Discussion on the legality of “plain view” and “open fields” searches
According to the U.S. Supreme Court, the “Plain view” search is legal. The search allows the police officers to conduct searches and seizures without necessarily having a search warrant. In”plain view” search the officers can see instrumentalities of the criminal activity in plain view or plain sight. Plain view search is applicable only when the officer has contraband or evidence that cannot be manipulated (Romero, 1988, p. 20). For example, if one observes controlled substance such as marijuana then the material is said to be in a plain view and the illegal substance can be seized and used as evidence.
“Open field” search is closely related to plain sight search. In open fields, people have no privacy. In Hester v. U.S., the 4th Amendment does not protect "open fields" searches. The police can conduct "open fields" search in wooded areas, open water, vacant lots, and pastures (United States, In Thomas, In Eig, United States, & Library of Congress, 2013, p. 14). According to the court ruling, open fields applies to the fenced and posted areas. Therefore, an individual should not demand privacy especially for the activities performed in the fields.
The court ruling in Arizona v. Hicks
The Court ruled the way it to resolve the confusion that can arise in smaller courts. The decision defines the degree of justification required to conduct a search warrant. The case of Arizona v. Hicks was about a legal warrantless entry to the apartments after a gunshot that injured a man downstairs. In the case court ruled plain sight seizure to be constitutional (Romero, 1988, p. 26). Therefore, the police must have a search warrant before the intrusion. The Supreme Court ruling allowed intrusive seizures to a lesser degree. The Hicks Court's decision appears irreconcilable; the police officer is not authorized to employ flexible responses that base on intuition and experience in plain view scenario.
Personally, I feel that this ruling limits the work of police in conducting search warrants. The law enforcement officers should be given the authority to do warrantless searches without necessarily having the probable cause.
Changes in Supreme Court’s decision about vehicle seizures in Carroll v.
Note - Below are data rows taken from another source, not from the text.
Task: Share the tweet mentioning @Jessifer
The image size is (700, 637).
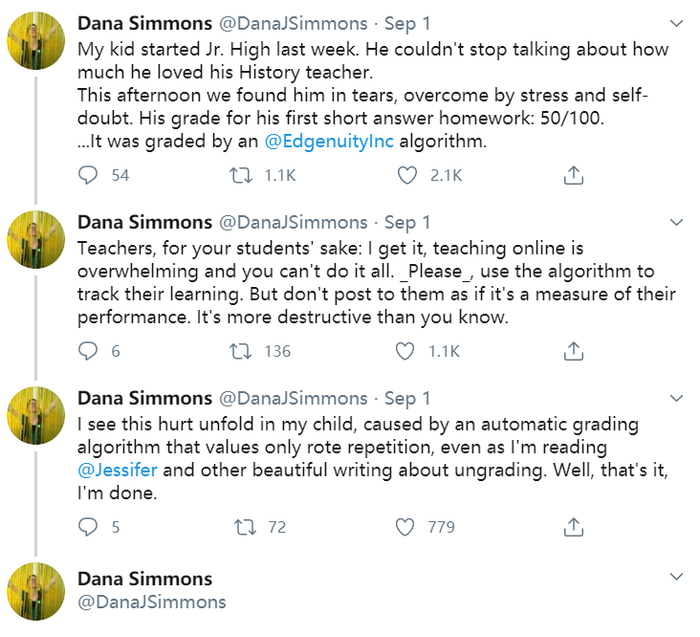Action: [x=573, y=526]
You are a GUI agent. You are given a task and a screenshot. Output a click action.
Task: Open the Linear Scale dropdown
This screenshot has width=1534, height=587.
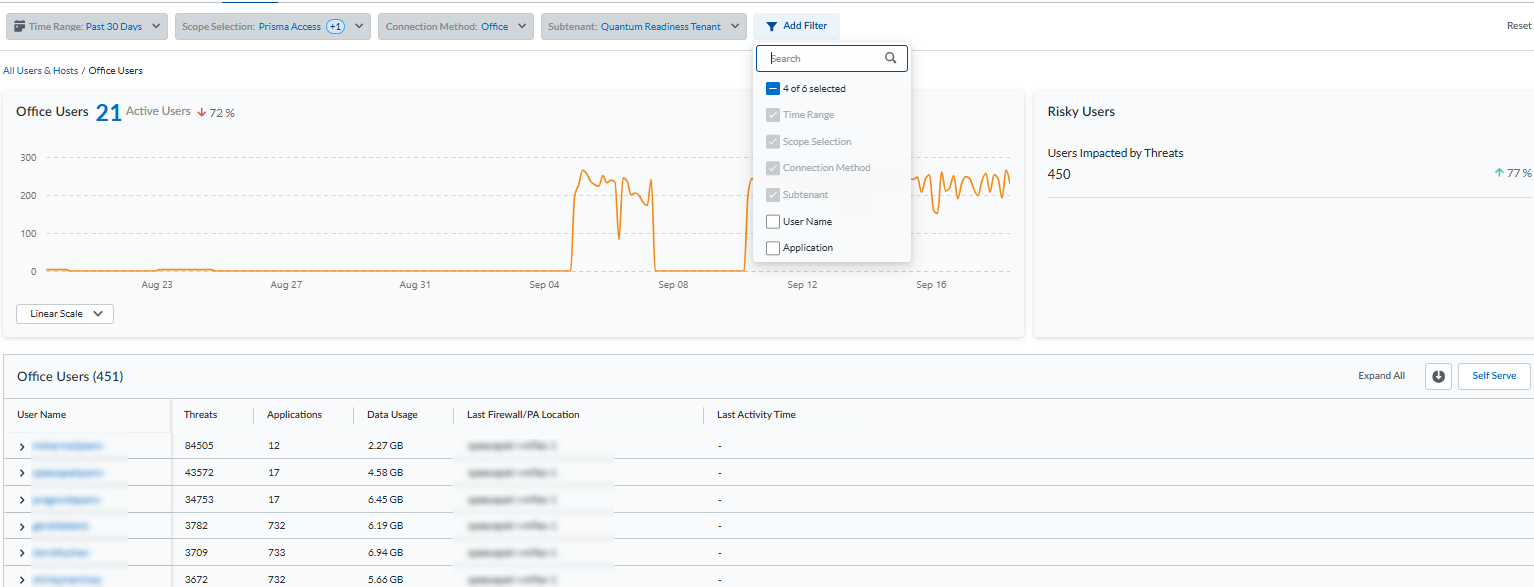point(65,314)
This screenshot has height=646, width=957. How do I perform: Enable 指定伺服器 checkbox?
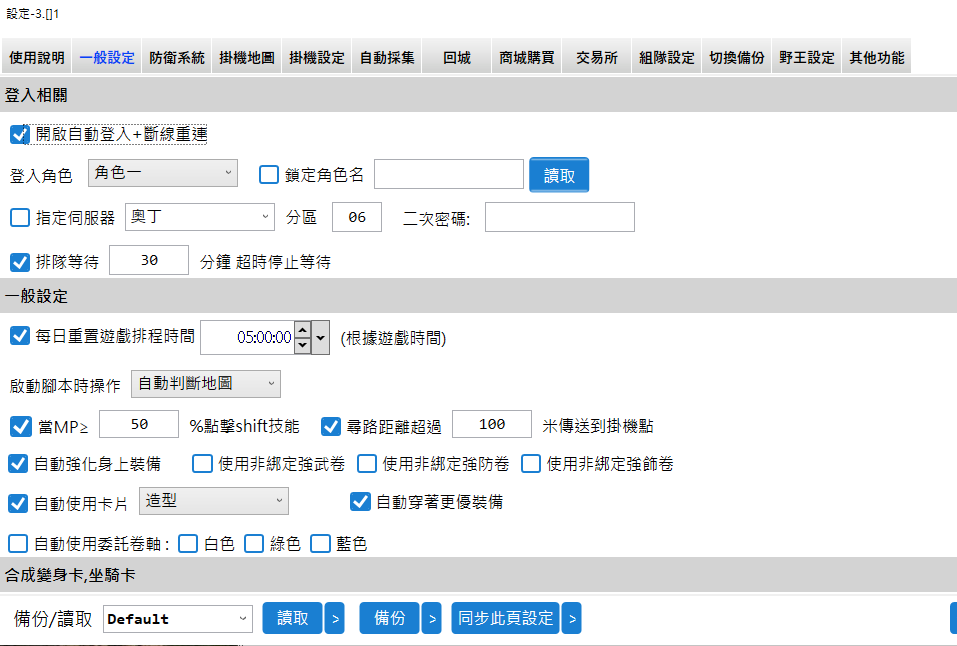[19, 217]
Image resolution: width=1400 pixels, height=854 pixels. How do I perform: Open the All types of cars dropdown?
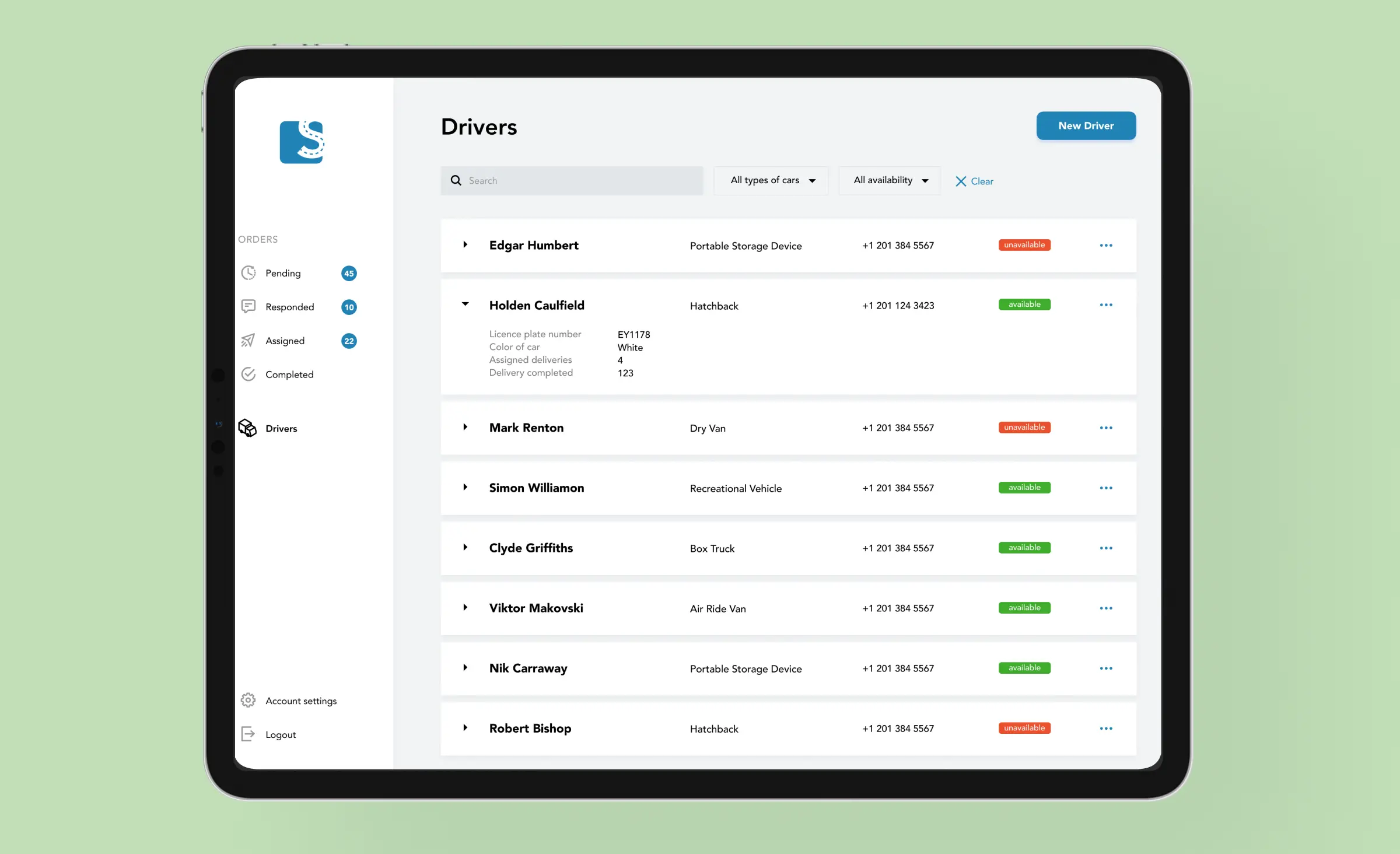point(771,180)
U.S (1925), and in U.S. v. Ross (1982)
U.S. v Ross is a search case that was argued in America’s Supreme Court in 1982; the Court extended motor vehicle exception to 4th amendment requirement to closed automobiles. The Supreme Court maintained that it was lawful for traffic police to stop and search all vehicles including the containers found in those cars. According to United States v. Ross of 1982, the police can conduct a seizure of vehicles without necessarily issuing a search warrant (Bloom, 2003, p. 24). Before the Supreme Court’s ruling, the appeals court ruled that searching and opening the portable and closed containers without a seizure warrant was against the 4th amendment. However, the law allowed vehicles to be searched without the warrant. The Supreme Court legalized warrantless seizure of containers found in the process of conducting vehicle searching.
T he Supreme Court changed its ruling in 1925. In Carroll v. U.S., the Court ruled that the police can perform a search and seizure of automobiles without any warrant, but on condition that they should have probable cause that justifies their suspicion that the vehicle has contraband. The ruling was termed as "automobile exception" to the 4th amendment’s seizure requirement. Ideally, the reasoning of the Supreme Court in Carroll v. U.S. is two way. The "practical mobility" of the vehicles makes it impractical for the officers to get a search warrant from the magistrate (Bloom, 2003, p. 32). The time taken by the police officer to obtain a search warrant is enough to allow the automobile owner to escape the jurisdiction. Ideally, vehicles were assumed to have lower privacy expectation than containers and houses because cars provide visible contents, especially via the windows. Carroll v. U.S. case allowed police officers to illegal seizure liquor that was hidden in containers.
Limitations that the Supreme Court has placed on police officers when searching closed containers in Automobiles.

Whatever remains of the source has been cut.